Friday, February 20, 2009

[Things to work on: titling]

We had a house dinner last night, and much of the conversation centered around the fast approaching departure of my beloved third roommate J. Listening to her detail the murky uncertainty most newly minted graduates face, the arduous process of job hunting in an economically unfacilitating year, and the implications of moving back home, I was terrorized by the realization that that will be me in just few months.

Oh dear.

These days when I do chance upon rare moments of free brain space, my thoughts are generally occupied with endeavors to figure out the future. 'What in the world am I going to do with my life?' begs the million dollar question. I know this much: I don't know much.

I've managed to narrow down my list of interests I realistically envision myself pursuing, as well as my list of projected cities I think would prove stimulating and most importantly, survivable. It has essentially come down to an epic battle between law school vs. journalism school. Pros and cons lists galore ensue. The margins of my notebooks, journal, and scattered 3x5 cards are littered with scribbles of random revelations, advantages and disadvantages, and probabilities of plausibility.

I won't lie. I like the idea of law school. I like the practicality of law school. I like the prestige of law school. But I don't know if I can really hack law school. Whenever I entertain the thought of three years of academic rigor of nightmarish proportions, I wonder if I possess the intellectual and disciplinary capabilities required of the hell that law school purports. I don't think I'm smart enough and I am far too skilled at procrastinating, so aspirations of law school could just be mistaken projections of what I wish I was good at. Not to mention, the inevitable incurring of outrageous loan debt is intimidating enough in its own right.

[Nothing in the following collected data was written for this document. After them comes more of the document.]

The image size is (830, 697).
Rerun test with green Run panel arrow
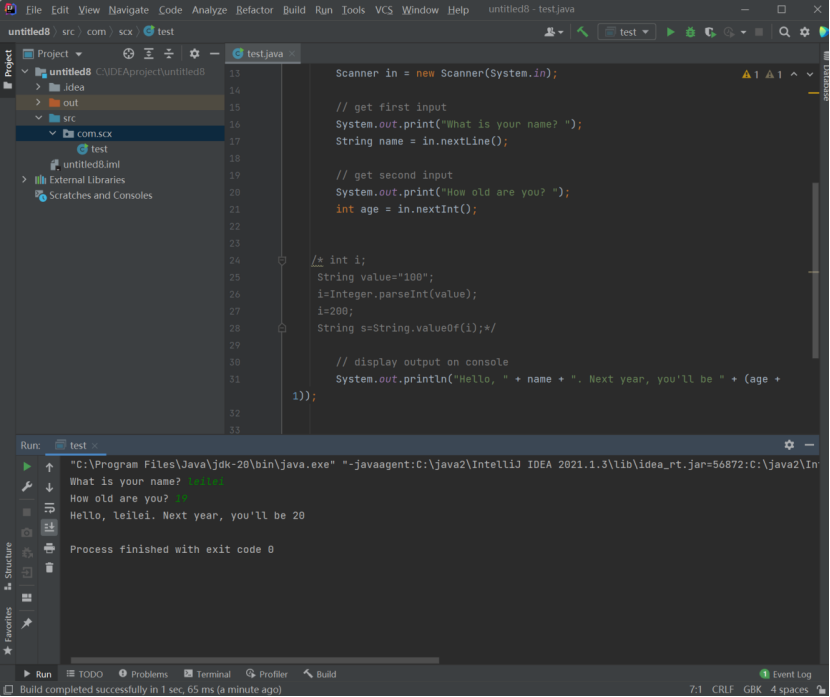27,467
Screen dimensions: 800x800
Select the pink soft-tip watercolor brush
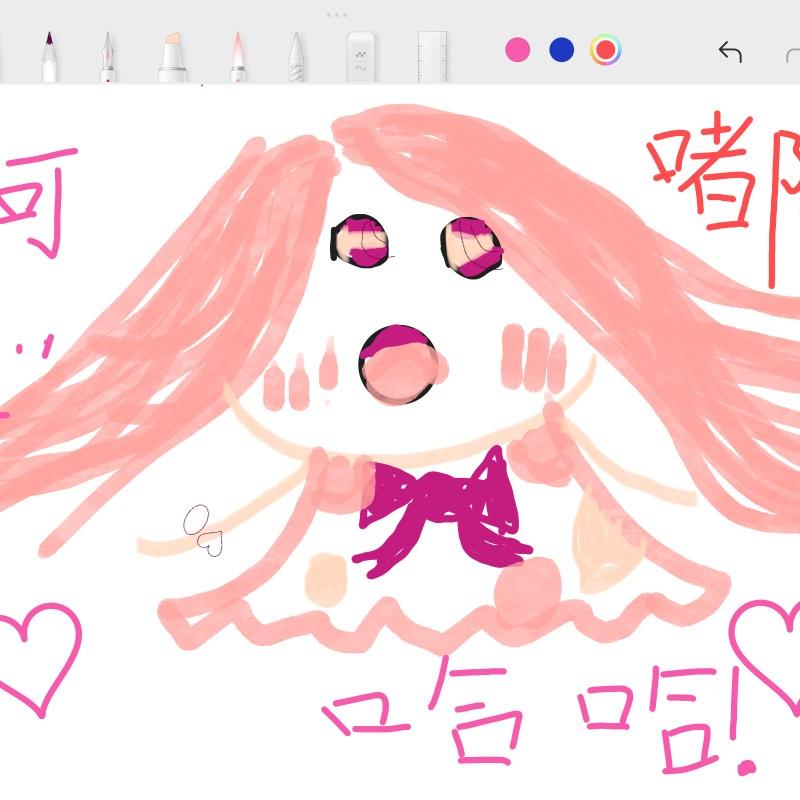pos(237,56)
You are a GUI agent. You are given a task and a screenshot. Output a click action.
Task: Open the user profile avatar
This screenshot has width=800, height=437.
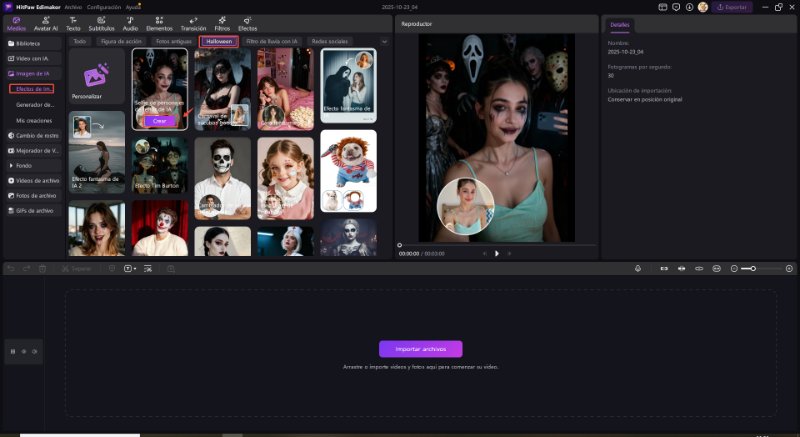pyautogui.click(x=703, y=7)
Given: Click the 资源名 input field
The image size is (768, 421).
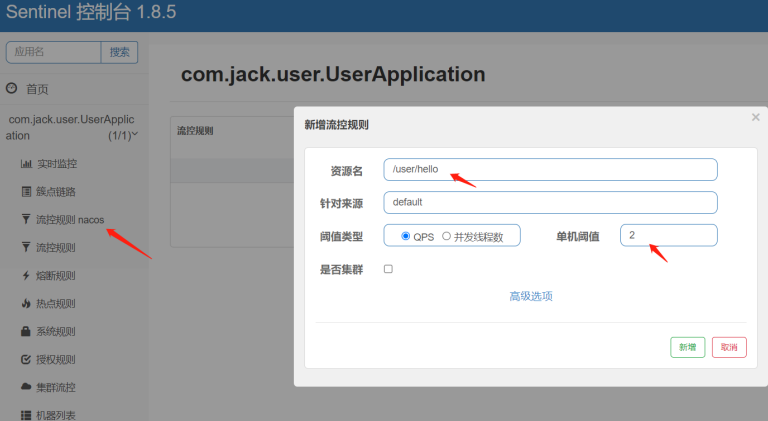Looking at the screenshot, I should click(550, 170).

So then there's journalism. My brief stint as an editor and columnist with the Jaguar Times in high school was fun enough, and the blog I kept about my year abroad raked in some decent reviews. Besides, I journal like a fiend and most of the time, I actually think in blog entries. (Don't judge me.) But I sputter when I'm forced to write against my will and especially things about which I don't care the slightest. Nonetheless, I think I could enjoy and sniff out a niche somewhere in the world of print media.

The problem is, I am essentially starting at ground zero with both law and journalism-related ventures. Looking back at the last four years, my curriculum, internships, and directed passions garner me little experience and credibility with regards to either of my considerations. I am desperately trying not to dwell on wishing I could do college all over again, this time with the single-minded notion of what one thing I was going to pursue and then doggedly centering everything around that vision.

My coping mechanisms are limited to making extravagant and entirely unrealistic globe trekking plans on a regular basis and hinging my hopes on a miracle that I will end up like Dancing Matt. Or vegging on the couch, losing myself in episodes of Scrubs, pretending as if I am already entrenched in mid-life. Or simply not coping and just straight up FREAKING OUT, which really, is just as terrible a solution as consuming an entire 99c box of peppermint Joe Joe's in one sitting. (Or so I think. I have not resorted to this...yet.)

J seemed pretty content last night. Maybe inside she's scared to death too, but I love that she held her head up maturely. She exuded dignity rather than grudging resignation. Her thoughts and emotions were raw and real, but watching her take the pill of incertitude with a heaping does of faith and a glass half full of optimism convicted volumes to me. I guess I could try that too.

But I'm keeping that box of Joe Joe's handy. Just in case.